What you will do: Go through the records, and copy each line in which the string "computer" is present.

Materials provided:

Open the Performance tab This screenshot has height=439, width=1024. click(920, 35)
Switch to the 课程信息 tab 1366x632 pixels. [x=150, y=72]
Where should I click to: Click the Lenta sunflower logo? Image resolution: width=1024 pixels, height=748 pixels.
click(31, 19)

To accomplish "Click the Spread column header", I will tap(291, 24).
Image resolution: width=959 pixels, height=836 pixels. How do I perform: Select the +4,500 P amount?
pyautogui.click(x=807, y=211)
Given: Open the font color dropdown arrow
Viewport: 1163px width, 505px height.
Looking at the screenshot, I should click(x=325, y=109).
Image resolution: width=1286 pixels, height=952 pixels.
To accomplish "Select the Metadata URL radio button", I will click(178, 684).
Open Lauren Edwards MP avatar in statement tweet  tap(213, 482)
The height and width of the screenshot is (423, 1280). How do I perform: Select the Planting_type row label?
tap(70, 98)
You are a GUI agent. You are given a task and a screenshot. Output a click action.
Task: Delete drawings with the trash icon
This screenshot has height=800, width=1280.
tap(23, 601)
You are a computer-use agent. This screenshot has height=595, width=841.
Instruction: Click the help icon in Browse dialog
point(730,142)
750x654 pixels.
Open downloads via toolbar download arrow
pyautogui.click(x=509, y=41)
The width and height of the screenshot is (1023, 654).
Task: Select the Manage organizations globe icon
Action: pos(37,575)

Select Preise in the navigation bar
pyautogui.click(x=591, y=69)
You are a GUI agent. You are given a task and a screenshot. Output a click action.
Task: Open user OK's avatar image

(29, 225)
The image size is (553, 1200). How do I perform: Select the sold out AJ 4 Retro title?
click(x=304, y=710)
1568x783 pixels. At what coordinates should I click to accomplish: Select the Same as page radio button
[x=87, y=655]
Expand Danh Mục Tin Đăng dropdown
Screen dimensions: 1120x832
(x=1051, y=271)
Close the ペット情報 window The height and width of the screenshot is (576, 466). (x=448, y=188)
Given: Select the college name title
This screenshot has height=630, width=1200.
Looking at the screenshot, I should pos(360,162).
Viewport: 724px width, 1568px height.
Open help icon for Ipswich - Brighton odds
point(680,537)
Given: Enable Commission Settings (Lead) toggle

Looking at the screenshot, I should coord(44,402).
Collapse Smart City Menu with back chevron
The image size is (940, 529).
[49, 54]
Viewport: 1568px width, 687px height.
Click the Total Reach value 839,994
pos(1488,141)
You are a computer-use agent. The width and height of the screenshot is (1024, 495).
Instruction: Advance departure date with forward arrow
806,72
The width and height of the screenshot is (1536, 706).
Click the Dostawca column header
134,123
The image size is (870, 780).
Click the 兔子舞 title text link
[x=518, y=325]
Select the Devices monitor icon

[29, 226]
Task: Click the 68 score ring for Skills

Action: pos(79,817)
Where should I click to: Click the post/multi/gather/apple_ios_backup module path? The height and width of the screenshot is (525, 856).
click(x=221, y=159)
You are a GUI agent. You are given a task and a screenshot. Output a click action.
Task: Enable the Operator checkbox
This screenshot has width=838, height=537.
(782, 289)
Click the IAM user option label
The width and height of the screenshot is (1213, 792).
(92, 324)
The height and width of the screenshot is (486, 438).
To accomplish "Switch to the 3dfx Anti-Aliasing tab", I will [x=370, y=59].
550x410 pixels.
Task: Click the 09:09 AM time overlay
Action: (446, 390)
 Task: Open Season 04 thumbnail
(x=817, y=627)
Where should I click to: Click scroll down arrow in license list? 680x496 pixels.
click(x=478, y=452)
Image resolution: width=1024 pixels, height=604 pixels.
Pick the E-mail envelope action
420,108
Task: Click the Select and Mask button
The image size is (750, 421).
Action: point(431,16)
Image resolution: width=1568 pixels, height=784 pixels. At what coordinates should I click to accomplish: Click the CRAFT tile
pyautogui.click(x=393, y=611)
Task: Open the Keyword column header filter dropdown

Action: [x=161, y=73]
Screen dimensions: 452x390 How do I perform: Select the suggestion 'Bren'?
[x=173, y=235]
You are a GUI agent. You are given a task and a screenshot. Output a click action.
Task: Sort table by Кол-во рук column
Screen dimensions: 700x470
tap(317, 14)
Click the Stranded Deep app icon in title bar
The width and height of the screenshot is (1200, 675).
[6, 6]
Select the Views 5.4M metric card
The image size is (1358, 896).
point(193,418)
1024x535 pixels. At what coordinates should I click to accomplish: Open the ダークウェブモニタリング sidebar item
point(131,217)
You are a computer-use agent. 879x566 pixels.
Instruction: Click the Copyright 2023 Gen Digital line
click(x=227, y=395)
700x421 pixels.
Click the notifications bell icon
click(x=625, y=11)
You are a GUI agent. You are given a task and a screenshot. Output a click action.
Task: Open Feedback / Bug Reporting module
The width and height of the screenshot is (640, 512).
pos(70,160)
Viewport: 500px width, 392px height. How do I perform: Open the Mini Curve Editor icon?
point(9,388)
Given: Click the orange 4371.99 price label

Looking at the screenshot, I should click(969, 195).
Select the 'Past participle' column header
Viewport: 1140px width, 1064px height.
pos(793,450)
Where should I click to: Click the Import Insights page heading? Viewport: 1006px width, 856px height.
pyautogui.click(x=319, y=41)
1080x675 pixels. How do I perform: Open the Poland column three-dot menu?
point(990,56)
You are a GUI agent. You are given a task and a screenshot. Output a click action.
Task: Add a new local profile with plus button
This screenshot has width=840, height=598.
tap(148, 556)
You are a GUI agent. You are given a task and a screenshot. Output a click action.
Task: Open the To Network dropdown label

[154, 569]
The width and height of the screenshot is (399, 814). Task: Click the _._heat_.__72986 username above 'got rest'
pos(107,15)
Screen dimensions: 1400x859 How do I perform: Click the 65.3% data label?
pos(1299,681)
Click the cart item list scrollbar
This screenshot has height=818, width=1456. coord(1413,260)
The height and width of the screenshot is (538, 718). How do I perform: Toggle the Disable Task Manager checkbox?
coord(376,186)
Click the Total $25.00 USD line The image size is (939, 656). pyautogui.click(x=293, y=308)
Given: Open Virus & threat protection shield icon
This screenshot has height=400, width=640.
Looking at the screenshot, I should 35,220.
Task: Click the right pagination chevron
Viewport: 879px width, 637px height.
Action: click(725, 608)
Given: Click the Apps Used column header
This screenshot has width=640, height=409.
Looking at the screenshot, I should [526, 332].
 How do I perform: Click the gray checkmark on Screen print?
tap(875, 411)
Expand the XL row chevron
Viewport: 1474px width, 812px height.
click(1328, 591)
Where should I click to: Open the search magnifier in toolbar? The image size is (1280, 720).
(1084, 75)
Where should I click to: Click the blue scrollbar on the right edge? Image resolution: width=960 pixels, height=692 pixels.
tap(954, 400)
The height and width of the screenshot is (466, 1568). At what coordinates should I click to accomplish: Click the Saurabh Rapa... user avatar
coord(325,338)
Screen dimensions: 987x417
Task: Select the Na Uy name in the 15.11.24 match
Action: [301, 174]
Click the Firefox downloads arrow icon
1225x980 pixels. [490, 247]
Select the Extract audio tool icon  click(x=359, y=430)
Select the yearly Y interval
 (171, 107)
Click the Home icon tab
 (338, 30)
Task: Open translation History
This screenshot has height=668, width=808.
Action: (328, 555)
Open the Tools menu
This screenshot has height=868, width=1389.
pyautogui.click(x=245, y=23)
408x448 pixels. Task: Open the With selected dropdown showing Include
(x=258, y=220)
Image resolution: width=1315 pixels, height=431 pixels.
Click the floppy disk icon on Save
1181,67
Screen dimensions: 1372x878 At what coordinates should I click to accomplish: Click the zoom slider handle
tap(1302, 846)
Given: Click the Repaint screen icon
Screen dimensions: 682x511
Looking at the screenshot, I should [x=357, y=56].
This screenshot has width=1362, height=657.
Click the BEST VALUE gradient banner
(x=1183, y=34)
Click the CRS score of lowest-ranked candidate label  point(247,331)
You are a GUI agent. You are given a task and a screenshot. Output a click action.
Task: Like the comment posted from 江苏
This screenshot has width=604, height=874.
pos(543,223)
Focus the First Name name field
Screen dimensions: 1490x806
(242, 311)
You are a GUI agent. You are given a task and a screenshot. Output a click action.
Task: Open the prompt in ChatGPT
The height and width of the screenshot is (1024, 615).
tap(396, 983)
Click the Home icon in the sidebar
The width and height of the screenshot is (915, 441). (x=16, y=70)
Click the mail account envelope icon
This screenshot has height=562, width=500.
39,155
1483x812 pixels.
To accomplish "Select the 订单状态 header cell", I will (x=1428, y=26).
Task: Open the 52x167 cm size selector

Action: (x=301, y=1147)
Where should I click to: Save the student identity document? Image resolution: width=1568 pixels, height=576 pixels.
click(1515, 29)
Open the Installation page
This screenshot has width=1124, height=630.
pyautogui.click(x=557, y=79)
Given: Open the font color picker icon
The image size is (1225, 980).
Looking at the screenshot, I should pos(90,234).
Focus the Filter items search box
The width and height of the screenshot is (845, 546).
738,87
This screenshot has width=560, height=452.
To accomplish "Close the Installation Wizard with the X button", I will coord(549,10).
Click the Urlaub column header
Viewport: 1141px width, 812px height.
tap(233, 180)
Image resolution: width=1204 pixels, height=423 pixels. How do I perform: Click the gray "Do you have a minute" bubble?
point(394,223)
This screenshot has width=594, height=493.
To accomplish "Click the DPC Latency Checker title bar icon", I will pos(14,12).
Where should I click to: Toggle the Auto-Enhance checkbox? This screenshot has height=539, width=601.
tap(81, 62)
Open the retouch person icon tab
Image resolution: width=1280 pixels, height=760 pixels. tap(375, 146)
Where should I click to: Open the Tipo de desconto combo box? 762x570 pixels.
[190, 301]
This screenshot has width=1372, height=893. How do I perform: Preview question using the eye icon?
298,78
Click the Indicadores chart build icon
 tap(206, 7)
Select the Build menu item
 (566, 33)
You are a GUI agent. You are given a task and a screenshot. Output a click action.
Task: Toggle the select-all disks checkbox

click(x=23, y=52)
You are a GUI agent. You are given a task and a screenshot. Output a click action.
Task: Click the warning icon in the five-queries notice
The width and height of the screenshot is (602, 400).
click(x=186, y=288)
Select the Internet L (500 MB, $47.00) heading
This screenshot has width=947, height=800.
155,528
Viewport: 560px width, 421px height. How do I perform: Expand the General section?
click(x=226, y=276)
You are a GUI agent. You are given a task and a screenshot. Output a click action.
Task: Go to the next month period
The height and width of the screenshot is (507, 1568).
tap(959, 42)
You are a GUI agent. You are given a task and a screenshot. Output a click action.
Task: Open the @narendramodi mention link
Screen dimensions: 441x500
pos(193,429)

Response below:
You are a computer-use agent. This screenshot has height=595, width=841.
You are a computer-use agent. The width and height of the screenshot is (1024, 495).
You are a computer-use agent. 879x566 pixels.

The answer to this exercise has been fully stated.